Written request
Update the entries from the line with "Viewport: 1568px width, 480px height." through the end of the entries, changing "GUI agent" to "screen assistant" and keeping everything else the same. Omit the pictures from your answer.

__________________________________________________

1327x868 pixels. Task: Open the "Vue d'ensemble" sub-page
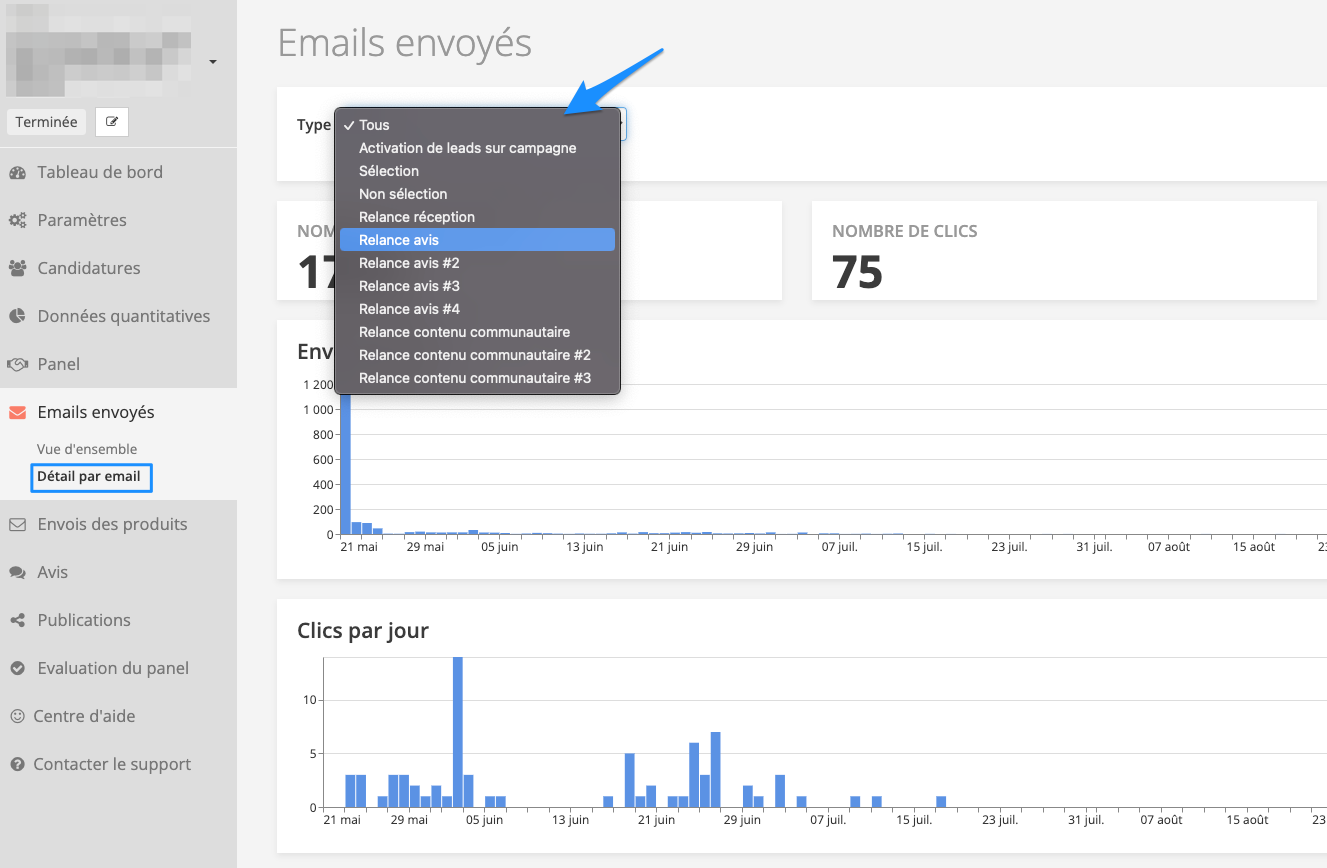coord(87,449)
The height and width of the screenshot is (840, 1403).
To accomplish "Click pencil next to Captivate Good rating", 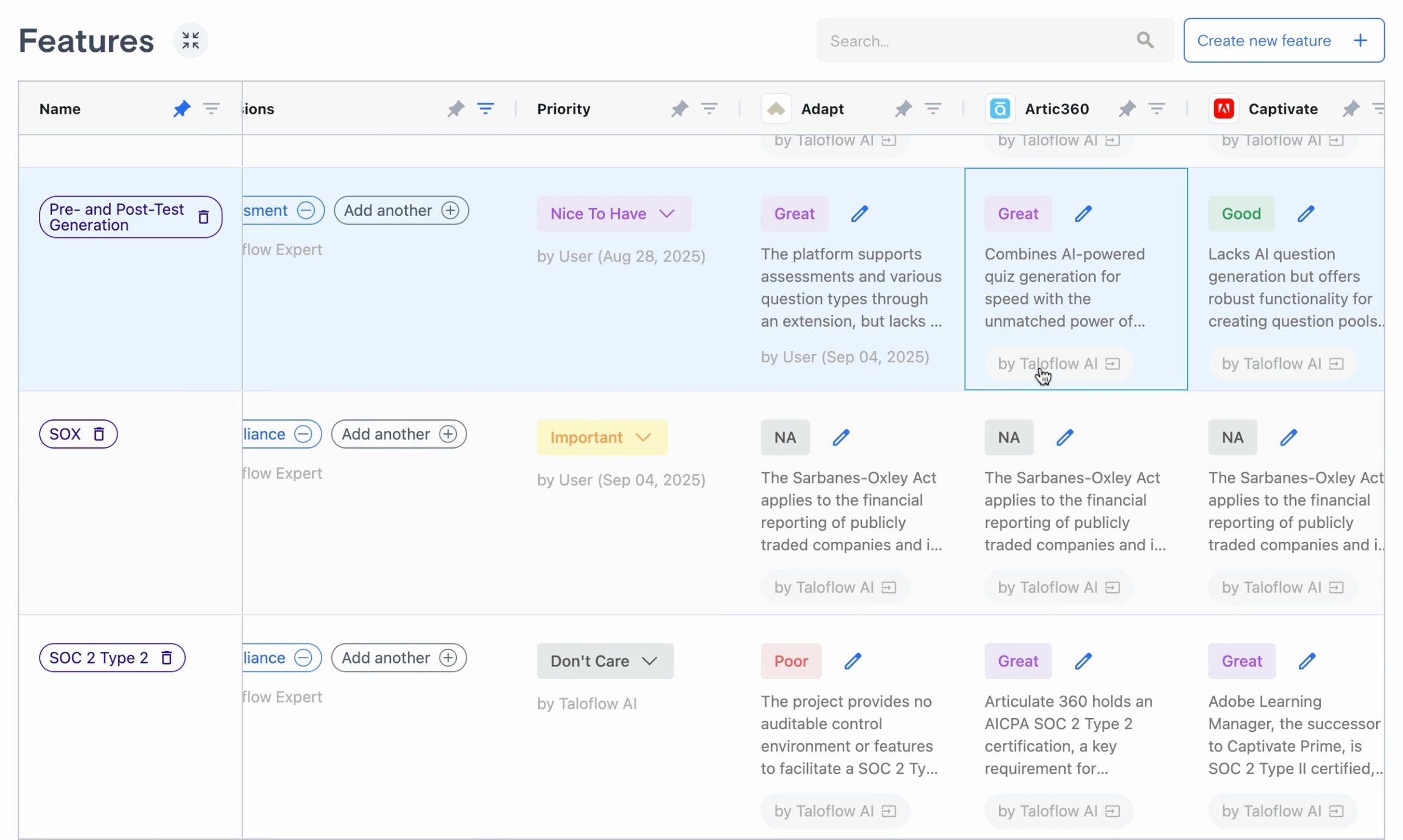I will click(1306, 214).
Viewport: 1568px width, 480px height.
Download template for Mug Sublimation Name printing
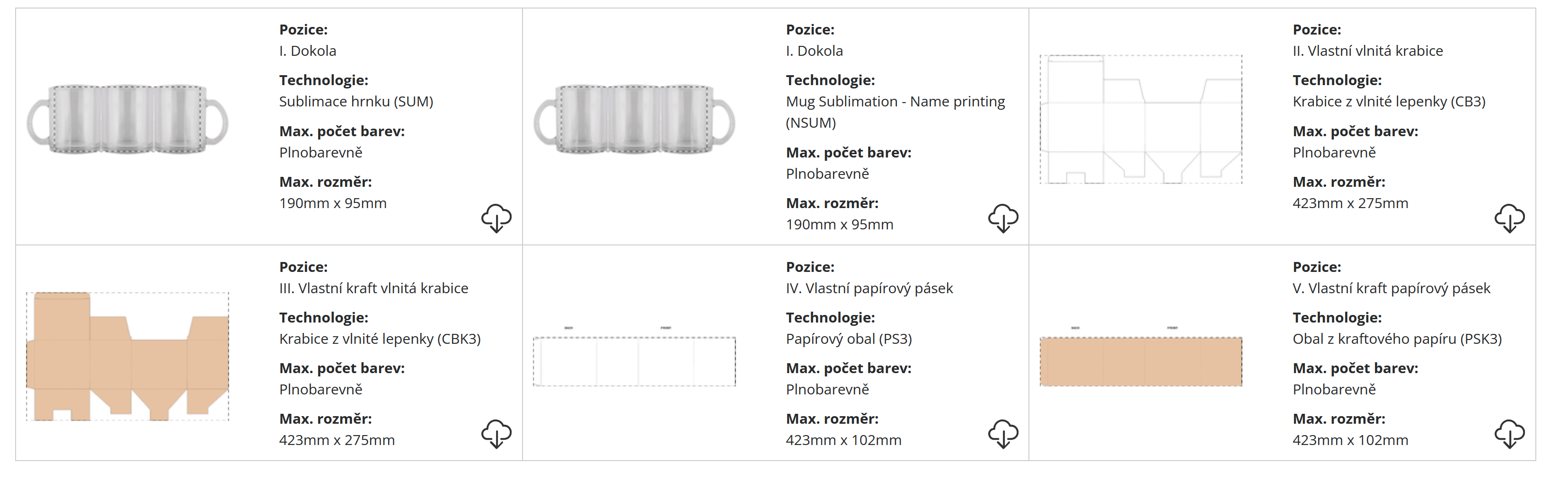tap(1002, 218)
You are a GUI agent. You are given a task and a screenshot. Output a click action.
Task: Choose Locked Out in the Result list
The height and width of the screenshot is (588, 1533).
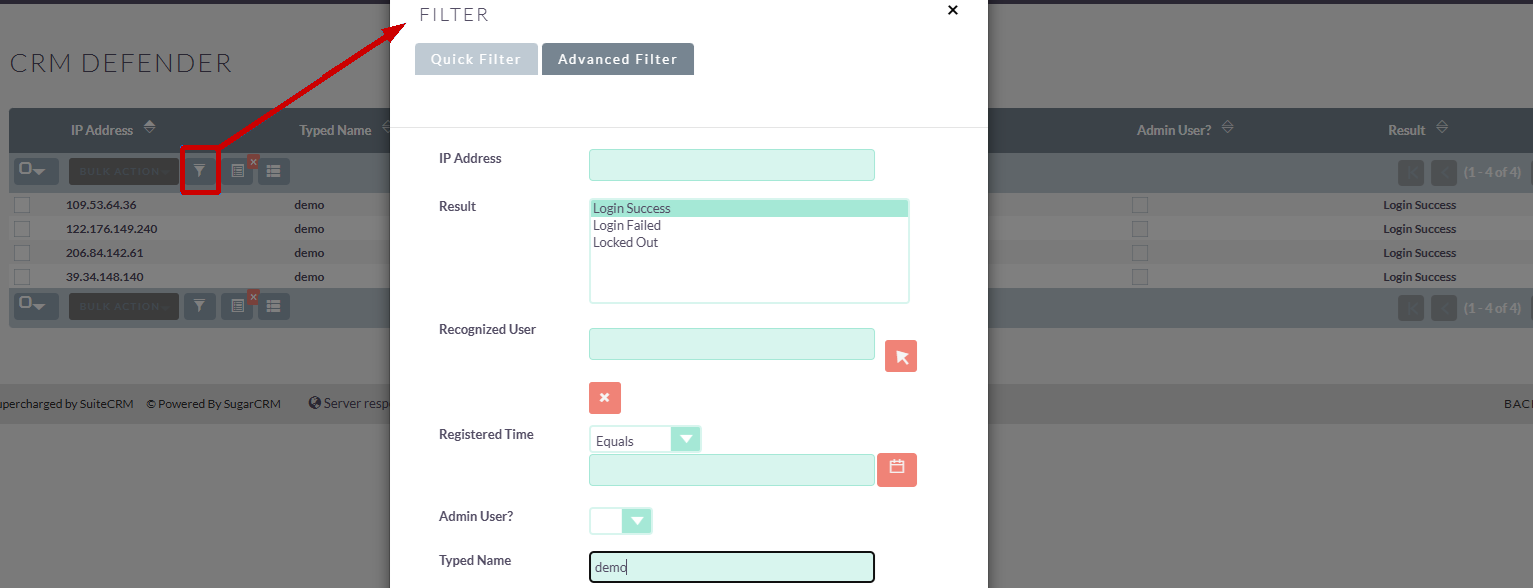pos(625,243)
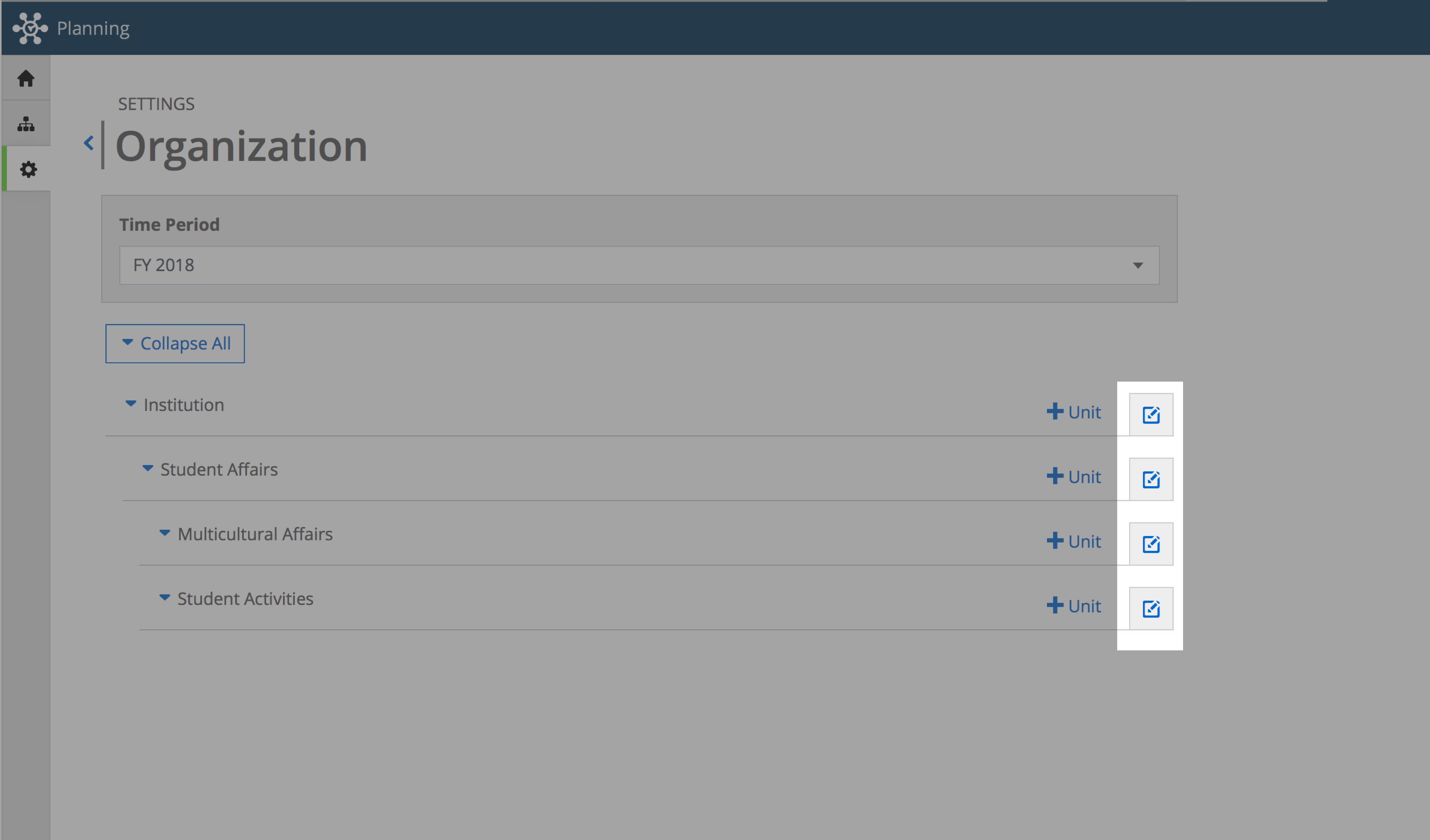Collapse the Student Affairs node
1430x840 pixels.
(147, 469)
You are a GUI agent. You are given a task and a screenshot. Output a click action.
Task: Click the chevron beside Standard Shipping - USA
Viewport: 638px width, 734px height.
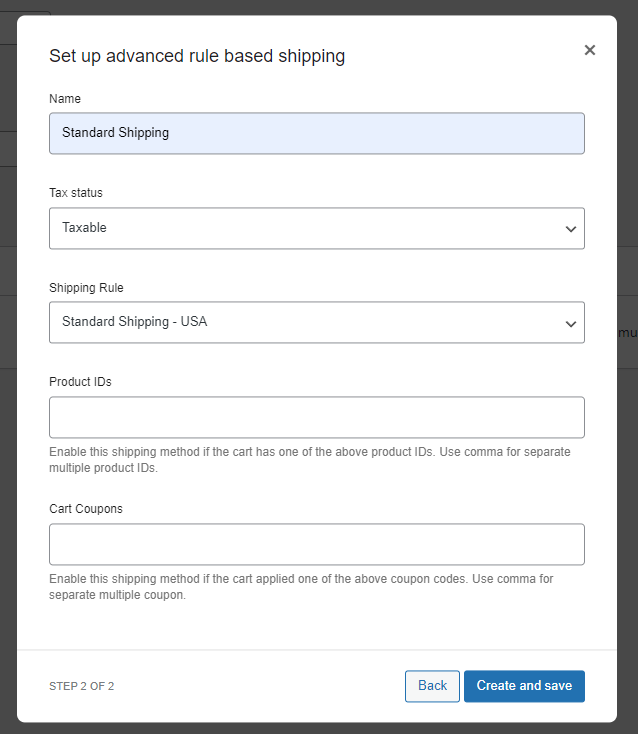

__________________________________________________

Result of the task
Viewport: 1568px width, 480px height.
Download template for Mug Sublimation Name printing
tap(1002, 218)
You are a screen assistant. You are given a task and a screenshot. Output a click action.
Task: Choose Locked Out in the Result list
The height and width of the screenshot is (588, 1533).
pos(625,243)
Collapse the Student Affairs node
1430x840 pixels.
(147, 469)
You are a screen assistant. You are given a task and a screenshot. Output a click action.
Task: Click the chevron beside Standard Shipping - USA
Viewport: 638px width, 734px height.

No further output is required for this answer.